▸ About this task:
Repeat each line, word for word, from the one containing "Task: Click the satellite" through the last line of the entries, and include no other output.

------------------------------------------------

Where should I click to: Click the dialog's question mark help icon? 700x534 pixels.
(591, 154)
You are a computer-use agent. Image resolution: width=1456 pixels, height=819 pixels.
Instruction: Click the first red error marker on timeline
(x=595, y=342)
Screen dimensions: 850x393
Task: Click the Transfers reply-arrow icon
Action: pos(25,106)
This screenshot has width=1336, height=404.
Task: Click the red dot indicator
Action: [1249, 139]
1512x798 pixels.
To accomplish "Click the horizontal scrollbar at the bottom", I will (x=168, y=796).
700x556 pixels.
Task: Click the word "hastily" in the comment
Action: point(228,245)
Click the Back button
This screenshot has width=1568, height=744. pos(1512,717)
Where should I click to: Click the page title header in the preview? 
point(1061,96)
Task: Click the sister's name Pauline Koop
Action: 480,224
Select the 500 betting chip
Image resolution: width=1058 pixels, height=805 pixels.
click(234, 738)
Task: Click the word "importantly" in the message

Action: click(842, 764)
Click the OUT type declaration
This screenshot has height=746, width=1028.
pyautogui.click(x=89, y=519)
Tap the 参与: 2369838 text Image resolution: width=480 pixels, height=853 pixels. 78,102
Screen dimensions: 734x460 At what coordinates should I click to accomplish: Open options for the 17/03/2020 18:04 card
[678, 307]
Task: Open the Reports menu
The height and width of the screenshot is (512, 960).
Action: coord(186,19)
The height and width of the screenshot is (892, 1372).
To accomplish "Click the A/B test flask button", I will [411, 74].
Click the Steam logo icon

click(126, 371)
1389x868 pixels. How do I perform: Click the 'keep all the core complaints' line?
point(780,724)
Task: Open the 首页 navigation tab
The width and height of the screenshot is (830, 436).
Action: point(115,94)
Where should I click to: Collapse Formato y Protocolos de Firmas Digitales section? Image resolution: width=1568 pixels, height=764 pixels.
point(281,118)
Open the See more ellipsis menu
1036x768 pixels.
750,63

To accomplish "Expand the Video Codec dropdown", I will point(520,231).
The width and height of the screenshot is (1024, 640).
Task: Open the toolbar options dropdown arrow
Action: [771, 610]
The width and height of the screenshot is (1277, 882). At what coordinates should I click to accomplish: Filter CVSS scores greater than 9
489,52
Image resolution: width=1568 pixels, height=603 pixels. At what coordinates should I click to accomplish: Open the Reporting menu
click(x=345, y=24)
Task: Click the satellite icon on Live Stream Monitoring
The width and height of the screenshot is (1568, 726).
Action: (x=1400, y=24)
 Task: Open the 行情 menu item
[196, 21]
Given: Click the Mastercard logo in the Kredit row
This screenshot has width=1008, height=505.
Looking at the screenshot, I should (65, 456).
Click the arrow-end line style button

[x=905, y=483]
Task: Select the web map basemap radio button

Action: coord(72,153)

------------------------------------------------

▸ Result of the exercise:
Task: Click the satellite icon on Live Stream Monitoring
The width and height of the screenshot is (1568, 726).
Action: (x=1400, y=24)
 Task: Open the 行情 menu item
[196, 21]
Given: Click the Mastercard logo in the Kredit row
This screenshot has width=1008, height=505.
Looking at the screenshot, I should (65, 456).
Click the arrow-end line style button

[x=905, y=483]
Task: Select the web map basemap radio button

Action: coord(72,153)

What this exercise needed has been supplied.